By the time an elbow injury shut him down last spring and jeopardized his season, Price had already begun a full-flung retreat. Hall of Famer Pedro Martinez noted that enduring constant questions about ulnar collateral ligaments will try the patience of even the most media-friendly pitcher, and on that front, it's hard to lack sympathy. Who wants to be reminded of their career mortality on a daily basis when they have no answers?

"Everything I've been through in the past two years, it's been a struggle, absolutely, but I feel like I've gotten better from it," Price said. "I've learned from it. I look forward to continuing to learn."

That's no excuse for the way Price treated NBCSports Boston's Evan Drellich in a tunnel beneath Yankee Stadium last year, and it definitely doesn't pardon his ambush of Dennis Eckersley on a charter. Nor does it let him off the hook for convincing a young team that the media and fans are anyone's enemy, and lest anyone dispute the latter characterization, consider how many times Price responded to questions about winning over the faithful with declarations of love for his teammates. Like I said, Us vs. Them, and he didn't exactly take the bait when asked directly why he never seems to praise the fans on Tuesday.

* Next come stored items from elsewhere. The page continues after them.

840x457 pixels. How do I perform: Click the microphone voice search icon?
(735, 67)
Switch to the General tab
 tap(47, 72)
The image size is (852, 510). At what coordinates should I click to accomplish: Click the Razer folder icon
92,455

"I'm fine," he said. "I've never said anything about it. I know what to expect. I just need to go out there and pitch well. You guys expect a lot. You've had a lot of championship teams. The Patriots have won a lot, the Celtics in '07 or '08, the Bruins. You guys expect a lot and guys coming into Boston know that. Go out there and win. Winning cures everything."

Now that it's a new year, we should be willing to put down the knives. After a year of conflict that we were as unwilling to drop as he was -- how many stories did we write about Eckersley, for instance? -- perhaps a reset is in order. Price even said he'd relax his no-media-between-starts rule, with a caveat.

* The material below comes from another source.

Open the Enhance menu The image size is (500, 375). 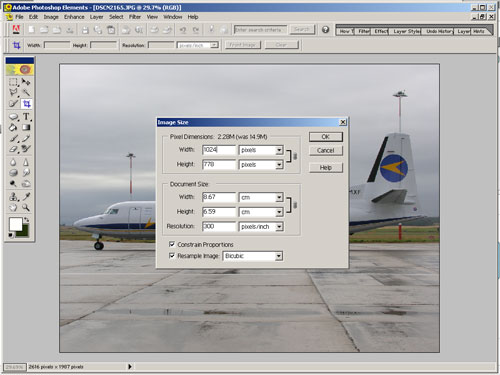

"We can talk," he said. "But you're not going to come over and overload me with negativity. It's not going to happen. That's not going to happen."

Realistically, Price probably isn't going anywhere. His future will be a year-long parlor game, since he can exercise an opt-out and enter free agency in the fall. Many of us have operated on the assumption that if healthy, he'd leave town and never look back. But this strange offseason, which has seen virtually every marquee free agent remain unsigned into February, should be sobering.

If you're Price, do you walk away from a guaranteed four years and $127 million to press your luck at age 33 when you know you'll have to pass a physical with a bad elbow? Yu Darvish, for instance, just received one million fewer dollars over two more years to sign with the Cubs, and he's two years younger than Price will be next winter. Meanwhile, former Cy Young Award winner Jake Arietta remains unsigned, with his market supposedly down to the Twins and Brewers, who aren't exactly big spenders.

So both we and Price should accept the very real possibility that we're in this together for the long haul.

"I feel like it's pretty straightforward," Price said. "You know what you're going to get. If you go out there and pitch well and play well, you're going to have the support. That's something I've said for a very long time, and something I heard from James Shields: 'If you don't like it, pitch better.' That's always the motto, whether you're going good or going bad. You can always make things better by pitching better. That's what I've got to do. Go out there and throw the ball the way I threw the ball before I got to Boston."